WHAT YOU NEED TO DO -> Go through the lines below and copy any that hold the string "Soliditas".
*** Opening PROVIDED ENTRIES ***
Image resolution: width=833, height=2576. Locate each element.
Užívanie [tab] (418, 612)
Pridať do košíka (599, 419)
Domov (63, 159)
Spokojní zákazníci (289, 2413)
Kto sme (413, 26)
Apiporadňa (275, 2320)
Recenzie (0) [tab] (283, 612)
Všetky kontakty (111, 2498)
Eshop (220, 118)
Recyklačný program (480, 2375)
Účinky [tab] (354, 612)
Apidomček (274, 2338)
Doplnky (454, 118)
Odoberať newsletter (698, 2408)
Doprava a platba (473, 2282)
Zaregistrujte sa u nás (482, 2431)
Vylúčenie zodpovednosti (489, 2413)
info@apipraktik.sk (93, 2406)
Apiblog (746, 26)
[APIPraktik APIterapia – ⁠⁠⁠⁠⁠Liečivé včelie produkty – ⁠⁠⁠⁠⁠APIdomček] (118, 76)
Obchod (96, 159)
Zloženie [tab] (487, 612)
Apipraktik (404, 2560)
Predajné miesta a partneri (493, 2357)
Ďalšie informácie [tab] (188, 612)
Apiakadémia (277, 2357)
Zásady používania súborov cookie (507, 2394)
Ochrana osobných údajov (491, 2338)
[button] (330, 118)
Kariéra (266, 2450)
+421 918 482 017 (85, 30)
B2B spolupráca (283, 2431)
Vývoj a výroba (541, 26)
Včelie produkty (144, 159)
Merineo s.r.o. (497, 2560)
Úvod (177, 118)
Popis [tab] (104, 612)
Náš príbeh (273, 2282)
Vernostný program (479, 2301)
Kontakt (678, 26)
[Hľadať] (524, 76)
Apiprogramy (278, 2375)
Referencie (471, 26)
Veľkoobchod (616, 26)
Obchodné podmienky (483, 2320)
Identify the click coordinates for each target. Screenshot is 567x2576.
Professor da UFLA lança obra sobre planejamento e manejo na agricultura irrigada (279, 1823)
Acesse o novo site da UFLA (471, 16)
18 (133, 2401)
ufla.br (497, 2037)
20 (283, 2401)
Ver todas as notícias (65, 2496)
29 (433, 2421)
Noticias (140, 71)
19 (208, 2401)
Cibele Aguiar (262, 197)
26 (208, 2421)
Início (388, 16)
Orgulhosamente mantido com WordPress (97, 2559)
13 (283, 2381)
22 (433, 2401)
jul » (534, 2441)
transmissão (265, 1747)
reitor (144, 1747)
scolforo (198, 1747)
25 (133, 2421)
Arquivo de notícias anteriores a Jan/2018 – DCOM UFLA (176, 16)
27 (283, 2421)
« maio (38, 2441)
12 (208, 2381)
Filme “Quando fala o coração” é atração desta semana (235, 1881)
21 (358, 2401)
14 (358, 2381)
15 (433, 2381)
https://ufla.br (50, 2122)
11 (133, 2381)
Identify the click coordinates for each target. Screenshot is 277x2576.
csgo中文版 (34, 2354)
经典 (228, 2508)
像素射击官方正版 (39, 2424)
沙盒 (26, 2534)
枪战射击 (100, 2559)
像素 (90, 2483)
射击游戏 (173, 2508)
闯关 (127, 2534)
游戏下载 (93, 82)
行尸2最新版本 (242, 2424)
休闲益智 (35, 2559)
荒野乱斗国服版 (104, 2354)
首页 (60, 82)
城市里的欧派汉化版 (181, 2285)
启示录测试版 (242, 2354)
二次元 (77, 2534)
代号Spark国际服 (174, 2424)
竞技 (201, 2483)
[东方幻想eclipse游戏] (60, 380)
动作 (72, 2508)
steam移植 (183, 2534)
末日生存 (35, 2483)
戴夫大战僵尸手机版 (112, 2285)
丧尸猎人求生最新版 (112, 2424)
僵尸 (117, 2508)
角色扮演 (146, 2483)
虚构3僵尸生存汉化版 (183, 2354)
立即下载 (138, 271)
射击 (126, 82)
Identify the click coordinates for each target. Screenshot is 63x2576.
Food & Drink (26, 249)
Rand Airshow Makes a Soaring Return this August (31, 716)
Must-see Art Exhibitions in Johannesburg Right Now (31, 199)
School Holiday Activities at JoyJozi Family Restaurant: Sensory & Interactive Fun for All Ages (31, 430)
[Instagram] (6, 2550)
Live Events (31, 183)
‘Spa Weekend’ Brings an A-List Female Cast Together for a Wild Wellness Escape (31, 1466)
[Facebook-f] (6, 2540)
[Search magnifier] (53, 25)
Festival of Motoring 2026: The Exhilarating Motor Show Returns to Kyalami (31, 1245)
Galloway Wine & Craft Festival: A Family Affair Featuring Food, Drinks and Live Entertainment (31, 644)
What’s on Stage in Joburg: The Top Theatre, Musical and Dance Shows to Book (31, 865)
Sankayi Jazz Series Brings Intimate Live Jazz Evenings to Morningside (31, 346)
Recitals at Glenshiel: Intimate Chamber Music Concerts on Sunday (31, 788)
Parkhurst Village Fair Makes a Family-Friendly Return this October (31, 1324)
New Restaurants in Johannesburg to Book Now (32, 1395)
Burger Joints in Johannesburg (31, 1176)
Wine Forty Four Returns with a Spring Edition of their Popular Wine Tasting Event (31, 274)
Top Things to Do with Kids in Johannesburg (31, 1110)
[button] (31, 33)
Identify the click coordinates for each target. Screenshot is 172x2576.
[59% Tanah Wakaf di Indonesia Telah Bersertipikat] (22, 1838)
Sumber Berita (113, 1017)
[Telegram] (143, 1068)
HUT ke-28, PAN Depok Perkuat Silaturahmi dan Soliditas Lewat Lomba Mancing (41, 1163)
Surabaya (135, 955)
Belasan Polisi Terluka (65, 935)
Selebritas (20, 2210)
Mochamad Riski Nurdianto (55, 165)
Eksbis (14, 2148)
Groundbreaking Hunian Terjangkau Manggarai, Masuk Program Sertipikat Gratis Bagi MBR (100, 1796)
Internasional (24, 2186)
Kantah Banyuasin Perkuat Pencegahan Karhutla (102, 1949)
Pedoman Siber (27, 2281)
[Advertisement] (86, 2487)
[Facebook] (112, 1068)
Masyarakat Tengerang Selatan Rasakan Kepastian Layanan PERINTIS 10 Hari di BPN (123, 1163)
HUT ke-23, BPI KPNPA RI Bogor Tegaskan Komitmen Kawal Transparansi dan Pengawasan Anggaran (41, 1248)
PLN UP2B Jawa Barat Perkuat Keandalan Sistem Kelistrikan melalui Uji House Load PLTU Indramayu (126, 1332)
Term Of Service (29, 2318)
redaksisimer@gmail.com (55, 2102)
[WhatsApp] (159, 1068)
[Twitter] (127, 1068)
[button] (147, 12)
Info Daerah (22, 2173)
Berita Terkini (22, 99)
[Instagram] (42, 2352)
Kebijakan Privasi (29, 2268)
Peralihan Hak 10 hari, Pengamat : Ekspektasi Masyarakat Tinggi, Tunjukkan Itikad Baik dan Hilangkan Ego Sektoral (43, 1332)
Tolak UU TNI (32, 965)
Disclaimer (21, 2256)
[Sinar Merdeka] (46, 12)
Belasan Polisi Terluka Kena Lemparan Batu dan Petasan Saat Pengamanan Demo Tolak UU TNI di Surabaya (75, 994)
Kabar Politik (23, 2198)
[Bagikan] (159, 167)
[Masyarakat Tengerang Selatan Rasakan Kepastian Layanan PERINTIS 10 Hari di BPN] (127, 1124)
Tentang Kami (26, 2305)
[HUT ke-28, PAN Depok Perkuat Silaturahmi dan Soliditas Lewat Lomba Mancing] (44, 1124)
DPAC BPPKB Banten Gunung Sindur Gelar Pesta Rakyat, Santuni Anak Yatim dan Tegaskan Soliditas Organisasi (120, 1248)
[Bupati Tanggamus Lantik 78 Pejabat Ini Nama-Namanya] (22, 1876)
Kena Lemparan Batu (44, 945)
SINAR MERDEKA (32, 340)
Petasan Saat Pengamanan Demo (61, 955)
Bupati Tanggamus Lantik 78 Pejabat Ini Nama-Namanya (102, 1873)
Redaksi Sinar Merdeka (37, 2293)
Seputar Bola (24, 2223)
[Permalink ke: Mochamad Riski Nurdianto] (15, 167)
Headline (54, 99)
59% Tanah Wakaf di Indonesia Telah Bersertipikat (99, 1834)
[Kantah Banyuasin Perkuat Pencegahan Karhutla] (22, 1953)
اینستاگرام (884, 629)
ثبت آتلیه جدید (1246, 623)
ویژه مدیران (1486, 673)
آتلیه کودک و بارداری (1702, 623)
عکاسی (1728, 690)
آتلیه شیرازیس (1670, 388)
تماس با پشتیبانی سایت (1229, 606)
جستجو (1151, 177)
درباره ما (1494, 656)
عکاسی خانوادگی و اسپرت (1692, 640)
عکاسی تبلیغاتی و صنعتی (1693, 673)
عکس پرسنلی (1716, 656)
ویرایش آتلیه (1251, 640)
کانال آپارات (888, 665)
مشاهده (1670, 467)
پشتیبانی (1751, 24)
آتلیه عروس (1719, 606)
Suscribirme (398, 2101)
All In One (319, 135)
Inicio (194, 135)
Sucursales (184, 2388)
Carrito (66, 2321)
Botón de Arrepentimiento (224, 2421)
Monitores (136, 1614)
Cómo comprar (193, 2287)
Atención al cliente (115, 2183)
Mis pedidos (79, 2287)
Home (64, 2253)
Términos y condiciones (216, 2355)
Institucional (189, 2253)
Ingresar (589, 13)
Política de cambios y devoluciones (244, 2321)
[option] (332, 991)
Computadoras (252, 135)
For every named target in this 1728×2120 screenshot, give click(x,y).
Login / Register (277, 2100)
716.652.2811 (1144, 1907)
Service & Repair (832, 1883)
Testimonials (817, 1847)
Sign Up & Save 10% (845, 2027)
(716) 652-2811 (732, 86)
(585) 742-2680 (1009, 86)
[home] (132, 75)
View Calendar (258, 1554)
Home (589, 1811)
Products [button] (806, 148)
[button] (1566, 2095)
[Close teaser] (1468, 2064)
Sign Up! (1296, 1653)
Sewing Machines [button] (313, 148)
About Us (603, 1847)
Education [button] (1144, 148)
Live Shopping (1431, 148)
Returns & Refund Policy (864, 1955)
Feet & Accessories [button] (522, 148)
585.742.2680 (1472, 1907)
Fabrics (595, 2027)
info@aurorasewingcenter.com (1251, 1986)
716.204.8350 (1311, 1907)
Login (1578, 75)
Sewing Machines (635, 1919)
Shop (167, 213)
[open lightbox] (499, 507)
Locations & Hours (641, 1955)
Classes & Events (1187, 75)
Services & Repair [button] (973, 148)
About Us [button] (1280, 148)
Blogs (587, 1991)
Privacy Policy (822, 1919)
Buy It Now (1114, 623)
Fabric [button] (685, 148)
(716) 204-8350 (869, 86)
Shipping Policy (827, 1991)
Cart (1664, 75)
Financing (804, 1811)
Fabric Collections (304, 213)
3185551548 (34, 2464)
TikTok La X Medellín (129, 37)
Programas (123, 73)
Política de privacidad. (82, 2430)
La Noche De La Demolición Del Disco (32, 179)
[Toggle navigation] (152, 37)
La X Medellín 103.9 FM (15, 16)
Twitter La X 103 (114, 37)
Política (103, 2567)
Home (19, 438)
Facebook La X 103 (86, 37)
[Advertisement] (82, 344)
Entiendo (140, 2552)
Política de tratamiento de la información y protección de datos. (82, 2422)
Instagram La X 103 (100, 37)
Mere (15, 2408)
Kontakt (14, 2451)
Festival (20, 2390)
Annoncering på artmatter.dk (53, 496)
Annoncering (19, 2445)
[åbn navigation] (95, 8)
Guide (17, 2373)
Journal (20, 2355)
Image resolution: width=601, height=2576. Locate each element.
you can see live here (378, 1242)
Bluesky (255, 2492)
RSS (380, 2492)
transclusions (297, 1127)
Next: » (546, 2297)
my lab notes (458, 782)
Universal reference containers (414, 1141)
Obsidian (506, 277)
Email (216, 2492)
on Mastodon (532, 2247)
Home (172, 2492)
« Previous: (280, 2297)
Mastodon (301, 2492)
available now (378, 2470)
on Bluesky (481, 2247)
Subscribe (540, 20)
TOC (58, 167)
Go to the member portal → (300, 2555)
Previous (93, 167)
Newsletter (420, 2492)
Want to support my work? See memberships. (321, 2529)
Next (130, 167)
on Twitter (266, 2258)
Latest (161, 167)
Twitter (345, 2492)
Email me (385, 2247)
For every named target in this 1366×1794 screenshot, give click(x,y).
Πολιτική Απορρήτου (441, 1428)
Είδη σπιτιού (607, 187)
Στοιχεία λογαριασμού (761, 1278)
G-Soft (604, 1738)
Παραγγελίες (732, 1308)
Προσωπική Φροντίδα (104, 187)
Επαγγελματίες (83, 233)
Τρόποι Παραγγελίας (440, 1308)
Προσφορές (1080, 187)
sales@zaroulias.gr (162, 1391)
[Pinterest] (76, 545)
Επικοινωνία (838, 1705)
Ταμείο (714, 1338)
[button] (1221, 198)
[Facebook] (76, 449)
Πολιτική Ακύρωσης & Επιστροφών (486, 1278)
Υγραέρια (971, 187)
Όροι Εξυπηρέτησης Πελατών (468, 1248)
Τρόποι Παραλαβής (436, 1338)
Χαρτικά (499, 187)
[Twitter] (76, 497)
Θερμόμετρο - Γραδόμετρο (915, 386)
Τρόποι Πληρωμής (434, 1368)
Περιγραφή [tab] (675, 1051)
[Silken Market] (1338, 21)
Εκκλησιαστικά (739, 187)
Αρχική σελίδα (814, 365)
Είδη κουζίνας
*** Closing PROVIDED ENTRIES ***
SOLUTION TO THE PROBLEM ->
HUT ke-28, PAN Depok Perkuat Silaturahmi dan Soliditas Lewat Lomba Mancing (41, 1163)
[HUT ke-28, PAN Depok Perkuat Silaturahmi dan Soliditas Lewat Lomba Mancing] (44, 1124)
DPAC BPPKB Banten Gunung Sindur Gelar Pesta Rakyat, Santuni Anak Yatim dan Tegaskan Soliditas Organisasi (120, 1248)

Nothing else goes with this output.